The Leonardo, a nonprofit organization based in Salt Lake City, came to Davis High School to give the summer school students a chance to do hands-on activities that involved math and science.
Mario Magana and Ian Martin, both junior high school students, used masking tape, aluminum foil and wooden dowels to build a ramp that wrapped from one side of the peg board to the other side where the bucket sat on the ground.
Even though the boys are in different grades and will attend different schools this fall, they are taking a summer geometry class in order to get ahead.
But first the problem was to get that marble to land in the bucket without it touching the floor.
"I think we need to put this here," Mario said as he put a dowel at the top of the bucket as a barrier.
In a nearby classroom, other students were discovering how infrared lights are used every day.
A Wii remote controller was programmed so a computer picked up its infrared light, which measured movements made by students who held the controller.

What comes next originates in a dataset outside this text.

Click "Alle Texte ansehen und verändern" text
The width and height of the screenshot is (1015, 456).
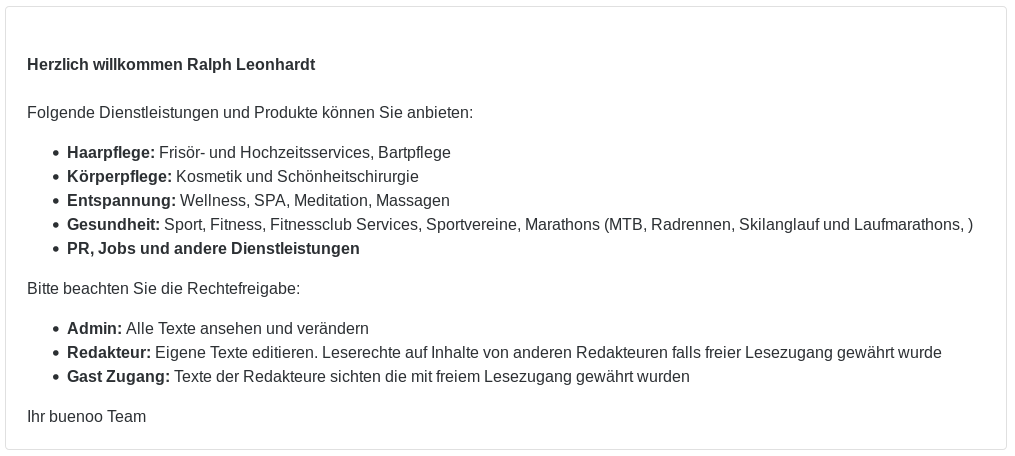click(x=247, y=329)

"Even if you say you don't like science or math, this stuff incorporates it," said Kay Denton, the Workforce Innovations in Regional Economic Development educator facilitator with The Leonardo.

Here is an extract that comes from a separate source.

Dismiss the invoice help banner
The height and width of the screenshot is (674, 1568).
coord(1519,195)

"I did not know how much we use infrared (lights)" said Claire Ashton, who will be a senior at Viewmont High School this August.

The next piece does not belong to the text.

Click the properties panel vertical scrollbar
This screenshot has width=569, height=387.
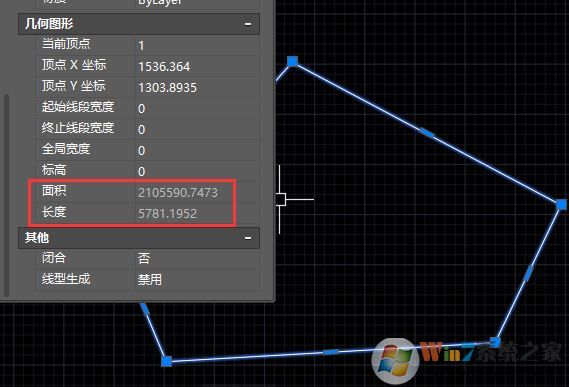click(x=6, y=195)
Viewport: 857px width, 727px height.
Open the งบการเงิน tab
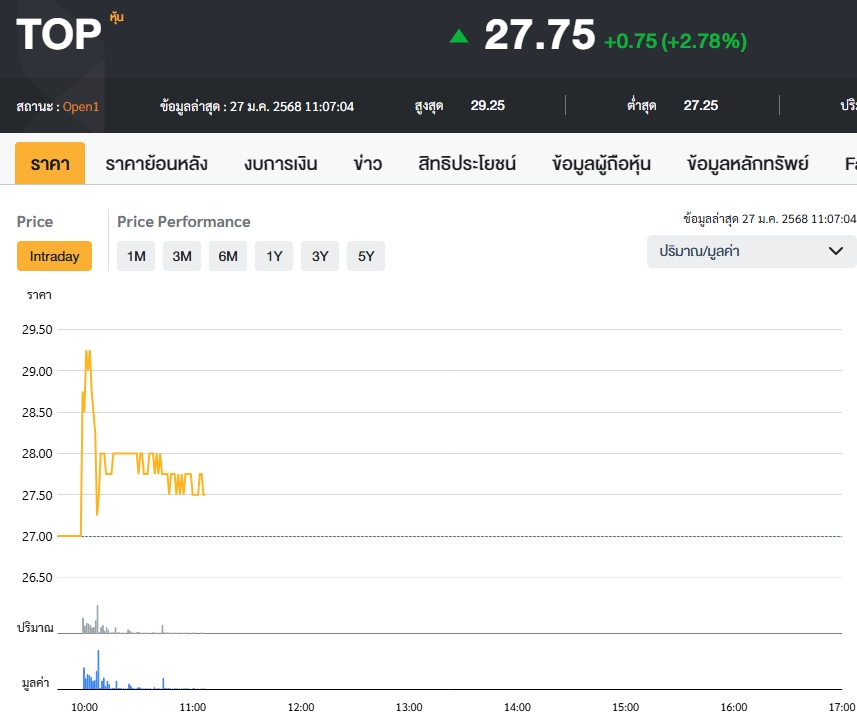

Heather Chamberlain, one of the USTAR teachers at Davis High School, said having The Leonardo at the school gives students an opportunity to see in action what they are studying seven hours a day for seven weeks.
The Leonardo program has been to 30 schools this year. It plans to open in a permanent location in the Salt Lake City Public Library on April 15, 2011, on Leonardo da Vinci's birthday, Denton said.